Texas’ reputation as a veteran-friendly state carries over into state legal code when it comes to adoptions. State law explicitly forbids discrimination against a potential adoptive parent for past or present service in the United States military.

Service in the armed forces may mean frequent travel or other hardships for family members, but it can also be an infinitely rewarding experience. Many service members, veterans and their families thrive in the military lifestyle. Thankfully, Texas law recognizes and protects this. Service “may not be considered … as a negative factor in determining whether the adoption is in the best interest of the child or whether the petitioner would be a suitable parent.”

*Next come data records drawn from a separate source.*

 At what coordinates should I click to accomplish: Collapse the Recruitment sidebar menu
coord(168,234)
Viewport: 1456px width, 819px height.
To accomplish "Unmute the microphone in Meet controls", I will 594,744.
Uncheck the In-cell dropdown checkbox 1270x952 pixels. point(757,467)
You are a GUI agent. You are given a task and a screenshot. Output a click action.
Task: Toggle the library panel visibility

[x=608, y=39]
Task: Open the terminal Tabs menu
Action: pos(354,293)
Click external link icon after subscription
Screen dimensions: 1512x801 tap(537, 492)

Factors a court does consider

The law is clear on what courts can consider in an adoption. These include, among other things, any criminal history of the prospective parent or parents, any existing relationship with the child and whether the prospective parents are married. Unmarried persons can adopt in Texas, but married couples cannot adopt independently of one another. Consistent with family law in most states, courts can consider any other factors a judge deems to be in the “best interest of the child.” However, the code makes certain exclusions.

For instance, courts cannot consider the race of the child or the prospective parents when ruling on an adoption. And they do not consider marital status as reason for denial. Children of all ages are eligible, but those above 12 years old typically must agree to the adoption in writing.

Adopting across borders

Texas law outlines compliance with other states and countries in facilitating an adoption across borders. Depending on the similarities in requirements and processing, adoptions between other states or nations can be a more complicated process, but if it is in the best interest of the child, courts can usually settle on an agreement.